L’association Les Rencontres d’Archimède réunit de nombreux professionnels de la culture pour réfléchir sur ces enjeux. Elle vient de publier un ouvrage intitulé La bataille de l’imaginaire1 qui reprend les meilleures interventions prononcées lors des Rencontres annuelles qu’elle organise. Le thème de ces rencontres se situe au cœur de ce que l’association appelle « la fin d’un cycle, celui d’un système culturel imaginé par André Malraux lors de la création du premier ministère de la Culture en 1959 ».
Aux yeux des animateurs de l’association, cette fin de cycle pourrait être une chance pour les collectivités territoriales à conditions qu’elles ne reproduisent pas ce qu’ils appellent les trois erreurs de la politique culturelle actuelle :
- La cassure en trois ensembles sans lien de l’éducation, de la culture et de l’animation socioculturelle. Je me souviens, lors d’une conférence dans un pays étranger où j’évoquais « les maisons de jeunes et de la culture », le traducteur avait traduit ce mot par « lycée », me faisant prendre ainsi conscience brutalement de la rupture entre le monde scolaire et la culture.

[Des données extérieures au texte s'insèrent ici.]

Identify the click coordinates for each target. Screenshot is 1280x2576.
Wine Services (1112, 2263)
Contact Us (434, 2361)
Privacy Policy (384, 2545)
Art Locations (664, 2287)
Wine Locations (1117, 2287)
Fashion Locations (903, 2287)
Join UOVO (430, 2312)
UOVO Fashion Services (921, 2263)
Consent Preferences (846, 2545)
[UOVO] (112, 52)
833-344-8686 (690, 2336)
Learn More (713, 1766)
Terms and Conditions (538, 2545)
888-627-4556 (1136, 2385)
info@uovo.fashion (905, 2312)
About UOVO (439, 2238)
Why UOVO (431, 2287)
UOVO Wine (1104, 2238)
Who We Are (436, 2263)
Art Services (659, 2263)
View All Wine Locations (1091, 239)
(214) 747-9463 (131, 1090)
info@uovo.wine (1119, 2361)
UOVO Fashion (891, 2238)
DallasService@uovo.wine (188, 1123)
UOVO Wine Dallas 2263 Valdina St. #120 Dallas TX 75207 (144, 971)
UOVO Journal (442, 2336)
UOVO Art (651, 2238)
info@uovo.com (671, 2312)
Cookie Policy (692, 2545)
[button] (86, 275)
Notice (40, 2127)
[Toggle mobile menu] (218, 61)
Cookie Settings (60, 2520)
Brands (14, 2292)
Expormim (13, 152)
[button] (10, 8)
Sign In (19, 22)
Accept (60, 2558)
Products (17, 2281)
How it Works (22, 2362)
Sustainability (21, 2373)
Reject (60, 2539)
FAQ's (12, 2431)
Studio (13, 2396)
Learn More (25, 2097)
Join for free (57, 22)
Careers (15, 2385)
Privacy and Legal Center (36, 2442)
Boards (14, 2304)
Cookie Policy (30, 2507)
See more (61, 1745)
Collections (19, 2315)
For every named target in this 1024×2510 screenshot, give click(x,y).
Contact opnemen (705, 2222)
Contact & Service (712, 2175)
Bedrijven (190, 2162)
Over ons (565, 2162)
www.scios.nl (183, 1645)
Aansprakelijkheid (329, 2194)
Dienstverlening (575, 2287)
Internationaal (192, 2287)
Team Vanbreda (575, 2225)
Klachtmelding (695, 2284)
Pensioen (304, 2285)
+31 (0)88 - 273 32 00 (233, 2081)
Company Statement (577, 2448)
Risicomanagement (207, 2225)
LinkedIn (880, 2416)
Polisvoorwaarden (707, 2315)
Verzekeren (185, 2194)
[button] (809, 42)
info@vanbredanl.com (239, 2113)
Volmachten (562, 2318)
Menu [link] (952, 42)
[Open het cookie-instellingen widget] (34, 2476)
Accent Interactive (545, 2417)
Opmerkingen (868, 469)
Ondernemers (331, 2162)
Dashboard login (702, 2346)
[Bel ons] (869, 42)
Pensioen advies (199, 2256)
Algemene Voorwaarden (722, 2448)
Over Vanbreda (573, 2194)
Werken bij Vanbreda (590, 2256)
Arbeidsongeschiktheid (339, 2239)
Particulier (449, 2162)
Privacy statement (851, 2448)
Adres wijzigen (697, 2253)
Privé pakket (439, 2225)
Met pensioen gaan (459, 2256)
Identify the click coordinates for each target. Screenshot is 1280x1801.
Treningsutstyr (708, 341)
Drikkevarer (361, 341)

- Considérer que l’institution est a priori la solution à toutes les questions que posent les dynamiques culturelles. C’est ici tout le champ des tentatives de contrôle de la culture au gré des élections.
- Considérer que seul l’État est garant de l’éthique culturelle.
On ne dira jamais assez que les crises économiques que nous traversons ne sont plus celles du manque et de la rareté, mais celles de notre incapacité à gérer et à distribuer les richesses capables d’assurer à tous les hommes la base nécessaire à l’exercice de leurs choix culturels et politiques. C’est ce qu’analyse Patrick Viveret, l’un des auteurs de cet ouvrage, lors qu’il écrit : « Je vous invite à méditer la célèbre formule de Gandhi : Il y a assez de ressources sur cette planète pour répondre aux besoins de tous, mais il n’y en a pas assez pour répondre aux désirs de possession de chacun. Il ne s’agit pas de traiter le sous-développement comme le font jusqu’à aujourd’hui les pays riches d’Occident en donneurs de leçons, mais il s’agit pour ces mêmes pays occidentaux de leur propre élévation spirituelle, de recherche de sens, et de tourner le dos à leur propre barbarie intérieure. Il s’agit de donner à nos sociétés un désir d’humanité qui dépasse la peur irrationnelle du manque. »2
On connaît le mot fameux d’Emmanuel Mounier : la vraie nature de l’homme, c’est l’artifice. Non pas l’artificiel, mais l’acte artisanal et artiste par lequel l’homme invente un monde qui ne soit pas loi de la jungle. Bien loin de se réduire à des intérêts catégoriels ou à de douteux combats pour le contrôle d’institutions, l’engagement dans la culture conduit au dépassement des visions étroitement individualistes pour continuer la longue histoire de l’avènement de l’humain.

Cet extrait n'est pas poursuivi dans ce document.